[Items listed in a dataset]
▼▼▼
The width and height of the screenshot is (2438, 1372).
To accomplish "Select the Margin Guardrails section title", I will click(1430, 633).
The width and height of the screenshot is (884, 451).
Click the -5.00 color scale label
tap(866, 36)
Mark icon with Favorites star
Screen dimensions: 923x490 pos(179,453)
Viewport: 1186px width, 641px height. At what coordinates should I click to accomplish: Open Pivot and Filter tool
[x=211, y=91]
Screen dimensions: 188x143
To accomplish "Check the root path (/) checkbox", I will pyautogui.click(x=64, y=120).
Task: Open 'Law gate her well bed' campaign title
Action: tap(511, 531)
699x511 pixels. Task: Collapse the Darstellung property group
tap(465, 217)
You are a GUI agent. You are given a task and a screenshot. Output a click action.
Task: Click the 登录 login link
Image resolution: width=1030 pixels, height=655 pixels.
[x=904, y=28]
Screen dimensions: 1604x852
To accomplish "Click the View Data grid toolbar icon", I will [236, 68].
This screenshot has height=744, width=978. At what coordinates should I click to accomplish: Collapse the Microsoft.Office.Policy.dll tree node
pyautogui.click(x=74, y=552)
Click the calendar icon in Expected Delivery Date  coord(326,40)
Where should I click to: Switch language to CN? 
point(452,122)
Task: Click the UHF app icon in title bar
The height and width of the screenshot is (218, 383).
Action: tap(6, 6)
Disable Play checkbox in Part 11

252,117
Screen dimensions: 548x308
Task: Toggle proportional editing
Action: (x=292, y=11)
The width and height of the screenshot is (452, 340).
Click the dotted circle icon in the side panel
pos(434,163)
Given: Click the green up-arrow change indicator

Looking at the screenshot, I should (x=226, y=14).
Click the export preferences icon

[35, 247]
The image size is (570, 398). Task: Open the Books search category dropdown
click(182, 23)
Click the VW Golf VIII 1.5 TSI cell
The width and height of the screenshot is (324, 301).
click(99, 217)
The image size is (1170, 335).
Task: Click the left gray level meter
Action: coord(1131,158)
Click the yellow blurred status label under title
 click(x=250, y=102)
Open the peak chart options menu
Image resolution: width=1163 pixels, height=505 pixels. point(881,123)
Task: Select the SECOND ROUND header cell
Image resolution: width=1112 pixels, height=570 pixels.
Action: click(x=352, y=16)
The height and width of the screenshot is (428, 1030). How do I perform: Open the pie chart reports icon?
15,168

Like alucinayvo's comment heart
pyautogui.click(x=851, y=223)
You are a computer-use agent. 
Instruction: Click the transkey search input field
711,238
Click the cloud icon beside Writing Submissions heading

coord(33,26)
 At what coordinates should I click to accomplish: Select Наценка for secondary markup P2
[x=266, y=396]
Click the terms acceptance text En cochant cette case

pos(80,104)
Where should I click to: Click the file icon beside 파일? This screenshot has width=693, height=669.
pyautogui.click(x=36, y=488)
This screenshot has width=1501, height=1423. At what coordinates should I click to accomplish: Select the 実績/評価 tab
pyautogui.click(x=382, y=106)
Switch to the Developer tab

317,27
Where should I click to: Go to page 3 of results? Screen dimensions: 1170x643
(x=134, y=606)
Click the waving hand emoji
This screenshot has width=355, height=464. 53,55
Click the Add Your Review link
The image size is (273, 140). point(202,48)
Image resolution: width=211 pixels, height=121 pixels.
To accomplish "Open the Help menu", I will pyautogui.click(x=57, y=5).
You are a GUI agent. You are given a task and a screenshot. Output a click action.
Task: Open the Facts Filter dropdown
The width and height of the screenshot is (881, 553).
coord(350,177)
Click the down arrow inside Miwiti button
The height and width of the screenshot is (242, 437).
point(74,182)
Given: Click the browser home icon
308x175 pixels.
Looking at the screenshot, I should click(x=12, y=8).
▲▲▲
▶ _Problem description_
Taking the line with "This screenshot has height=744, width=978." as the first and the line with "Task: Click the UHF app icon in title bar" as the last, retype that stretch of the data above exactly, with no other lines.

▶ _Written solution_
This screenshot has height=744, width=978. At what coordinates should I click to accomplish: Collapse the Microsoft.Office.Policy.dll tree node
pyautogui.click(x=74, y=552)
Click the calendar icon in Expected Delivery Date  coord(326,40)
Where should I click to: Switch language to CN? 
point(452,122)
Task: Click the UHF app icon in title bar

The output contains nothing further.